*TEXT BLOCK:*
——

Monday, July 9, 2012
Hi. In a New York Times article published on MSNBC.com on Saturday, the author, Robert Pear, talks about the “exchanges” mandated by the Affordable Care Act. According to the law, each state is to create an exchange, a marketplace where Americans who can’t afford to buy health insurance on their own can buy insurance with support from the federal government. If the state doesn’t do this, doesn’t set up this exchange as it appears some are reluctant to do, the federal government will do it for them.
People needing assistance to buy health insurance will receive subsidies averaging $500 per person, or $6,000 per year. A two person household could get assistance averaging $1,000 per month or $12,000 per year. Notice that it’s “per person,” whether or not you’re married, the same way Medicare works. These subsidizes would be in the form of tax credits allowed to individuals in families making from $23,050 (the government definition of “poverty” for a family of four) to, get this, four times this poverty level or $92,200, also for a family of four.
Okay, two things: First, you don’t realize tax credits until you file your taxes, which can be months, even a year or more after you have to pay your health insurance premium. If you don’t have the money to pay that premium, what are you going to do? You can’t pay it with a tax credit until you receive the refund that tax credit made possible.

——

*RECORDS SHOWN:*
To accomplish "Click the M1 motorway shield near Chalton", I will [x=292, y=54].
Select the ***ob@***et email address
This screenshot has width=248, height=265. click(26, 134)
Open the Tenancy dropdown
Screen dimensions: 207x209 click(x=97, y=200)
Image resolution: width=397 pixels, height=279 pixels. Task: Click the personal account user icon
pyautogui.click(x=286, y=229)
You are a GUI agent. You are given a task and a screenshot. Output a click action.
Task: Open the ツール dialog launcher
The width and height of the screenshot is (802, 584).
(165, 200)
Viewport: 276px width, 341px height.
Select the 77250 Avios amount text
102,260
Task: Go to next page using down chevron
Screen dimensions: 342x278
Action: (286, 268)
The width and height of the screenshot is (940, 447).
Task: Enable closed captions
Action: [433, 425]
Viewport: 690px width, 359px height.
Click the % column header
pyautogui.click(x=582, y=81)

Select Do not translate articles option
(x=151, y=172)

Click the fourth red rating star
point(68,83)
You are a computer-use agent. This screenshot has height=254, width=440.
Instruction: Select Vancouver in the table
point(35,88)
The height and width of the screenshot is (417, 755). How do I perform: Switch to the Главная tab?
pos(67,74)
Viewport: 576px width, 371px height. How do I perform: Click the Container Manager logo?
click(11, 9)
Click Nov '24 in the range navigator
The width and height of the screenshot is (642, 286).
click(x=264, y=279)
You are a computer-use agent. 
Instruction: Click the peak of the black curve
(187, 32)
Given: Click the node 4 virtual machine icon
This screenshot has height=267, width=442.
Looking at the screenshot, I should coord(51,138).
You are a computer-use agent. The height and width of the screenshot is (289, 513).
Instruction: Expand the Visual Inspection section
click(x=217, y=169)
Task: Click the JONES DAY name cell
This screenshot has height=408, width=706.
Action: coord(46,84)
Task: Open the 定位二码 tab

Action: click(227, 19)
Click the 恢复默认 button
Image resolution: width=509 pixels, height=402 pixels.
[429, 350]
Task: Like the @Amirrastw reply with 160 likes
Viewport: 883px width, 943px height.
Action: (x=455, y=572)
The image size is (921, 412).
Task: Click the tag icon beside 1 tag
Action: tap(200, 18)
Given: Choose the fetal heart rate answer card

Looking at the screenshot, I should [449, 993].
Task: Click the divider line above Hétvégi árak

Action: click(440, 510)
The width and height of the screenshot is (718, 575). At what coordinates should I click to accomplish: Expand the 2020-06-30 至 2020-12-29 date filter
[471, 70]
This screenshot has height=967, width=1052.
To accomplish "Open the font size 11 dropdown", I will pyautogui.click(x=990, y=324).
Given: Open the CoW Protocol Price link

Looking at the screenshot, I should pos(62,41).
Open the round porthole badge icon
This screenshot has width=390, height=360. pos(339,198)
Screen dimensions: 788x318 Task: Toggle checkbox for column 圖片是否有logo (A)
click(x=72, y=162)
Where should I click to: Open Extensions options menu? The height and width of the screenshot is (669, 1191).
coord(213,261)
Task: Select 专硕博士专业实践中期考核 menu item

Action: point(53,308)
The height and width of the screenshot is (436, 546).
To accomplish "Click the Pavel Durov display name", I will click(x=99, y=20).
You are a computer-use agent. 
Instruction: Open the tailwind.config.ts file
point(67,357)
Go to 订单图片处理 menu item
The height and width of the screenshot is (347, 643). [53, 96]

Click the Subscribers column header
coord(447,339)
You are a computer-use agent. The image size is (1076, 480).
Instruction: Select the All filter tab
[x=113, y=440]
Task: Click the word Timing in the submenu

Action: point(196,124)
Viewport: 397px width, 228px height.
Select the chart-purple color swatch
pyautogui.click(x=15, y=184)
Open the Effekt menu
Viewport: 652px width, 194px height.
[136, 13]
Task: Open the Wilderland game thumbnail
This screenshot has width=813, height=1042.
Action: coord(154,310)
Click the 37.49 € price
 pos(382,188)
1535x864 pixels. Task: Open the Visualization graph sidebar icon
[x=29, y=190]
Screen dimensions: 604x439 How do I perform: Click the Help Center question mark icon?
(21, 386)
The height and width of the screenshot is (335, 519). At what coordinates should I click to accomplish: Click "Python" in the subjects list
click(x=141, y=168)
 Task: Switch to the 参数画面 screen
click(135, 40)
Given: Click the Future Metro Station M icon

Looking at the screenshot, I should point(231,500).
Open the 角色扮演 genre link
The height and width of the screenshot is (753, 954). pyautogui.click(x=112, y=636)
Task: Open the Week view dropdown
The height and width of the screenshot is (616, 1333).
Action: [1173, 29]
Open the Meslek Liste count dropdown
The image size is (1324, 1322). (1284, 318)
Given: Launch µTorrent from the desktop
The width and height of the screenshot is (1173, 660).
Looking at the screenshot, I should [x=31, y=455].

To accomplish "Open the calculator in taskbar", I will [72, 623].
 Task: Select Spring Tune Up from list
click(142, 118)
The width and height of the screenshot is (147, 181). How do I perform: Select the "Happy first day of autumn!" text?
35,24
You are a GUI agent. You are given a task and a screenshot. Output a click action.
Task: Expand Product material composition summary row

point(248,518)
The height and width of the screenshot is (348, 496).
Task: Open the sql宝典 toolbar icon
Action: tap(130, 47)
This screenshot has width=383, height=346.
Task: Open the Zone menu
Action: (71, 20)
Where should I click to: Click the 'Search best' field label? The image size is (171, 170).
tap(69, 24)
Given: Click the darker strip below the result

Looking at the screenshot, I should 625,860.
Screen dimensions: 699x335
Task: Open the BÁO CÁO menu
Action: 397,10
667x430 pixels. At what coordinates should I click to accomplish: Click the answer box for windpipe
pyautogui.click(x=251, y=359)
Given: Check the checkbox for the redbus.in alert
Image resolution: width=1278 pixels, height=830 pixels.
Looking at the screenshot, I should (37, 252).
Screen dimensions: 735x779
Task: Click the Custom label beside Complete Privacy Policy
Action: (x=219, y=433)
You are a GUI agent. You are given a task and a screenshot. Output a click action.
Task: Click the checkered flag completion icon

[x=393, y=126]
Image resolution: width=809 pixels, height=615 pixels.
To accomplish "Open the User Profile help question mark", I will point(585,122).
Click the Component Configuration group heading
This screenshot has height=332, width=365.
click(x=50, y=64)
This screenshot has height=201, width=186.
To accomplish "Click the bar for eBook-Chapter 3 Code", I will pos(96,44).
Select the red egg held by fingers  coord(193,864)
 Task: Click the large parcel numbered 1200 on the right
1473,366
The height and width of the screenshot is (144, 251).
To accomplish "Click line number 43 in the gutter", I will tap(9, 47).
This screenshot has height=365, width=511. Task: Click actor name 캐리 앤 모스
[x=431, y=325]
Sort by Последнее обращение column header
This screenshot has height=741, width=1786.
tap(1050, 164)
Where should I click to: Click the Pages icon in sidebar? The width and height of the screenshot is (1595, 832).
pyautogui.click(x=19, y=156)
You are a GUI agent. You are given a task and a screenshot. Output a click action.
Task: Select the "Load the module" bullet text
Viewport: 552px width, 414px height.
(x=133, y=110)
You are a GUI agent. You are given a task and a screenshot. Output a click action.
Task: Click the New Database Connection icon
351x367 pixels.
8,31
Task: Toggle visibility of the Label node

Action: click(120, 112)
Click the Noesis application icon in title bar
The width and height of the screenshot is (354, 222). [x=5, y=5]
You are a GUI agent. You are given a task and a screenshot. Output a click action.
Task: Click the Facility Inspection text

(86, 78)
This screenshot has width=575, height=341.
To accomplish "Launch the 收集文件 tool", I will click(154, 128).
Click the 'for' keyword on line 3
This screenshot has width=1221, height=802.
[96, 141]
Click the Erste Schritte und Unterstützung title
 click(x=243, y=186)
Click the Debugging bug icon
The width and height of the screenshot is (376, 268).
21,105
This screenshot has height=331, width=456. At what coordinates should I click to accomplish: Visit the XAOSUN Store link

——

*TASK REQUIREMENTS:* Copy the part of the post on health insurance exchanges that begins with "People needing assistance" and stops after "credit made possible.", word for word.

*EXERCISE ANSWER:*
People needing assistance to buy health insurance will receive subsidies averaging $500 per person, or $6,000 per year. A two person household could get assistance averaging $1,000 per month or $12,000 per year. Notice that it’s “per person,” whether or not you’re married, the same way Medicare works. These subsidizes would be in the form of tax credits allowed to individuals in families making from $23,050 (the government definition of “poverty” for a family of four) to, get this, four times this poverty level or $92,200, also for a family of four.
Okay, two things: First, you don’t realize tax credits until you file your taxes, which can be months, even a year or more after you have to pay your health insurance premium. If you don’t have the money to pay that premium, what are you going to do? You can’t pay it with a tax credit until you receive the refund that tax credit made possible.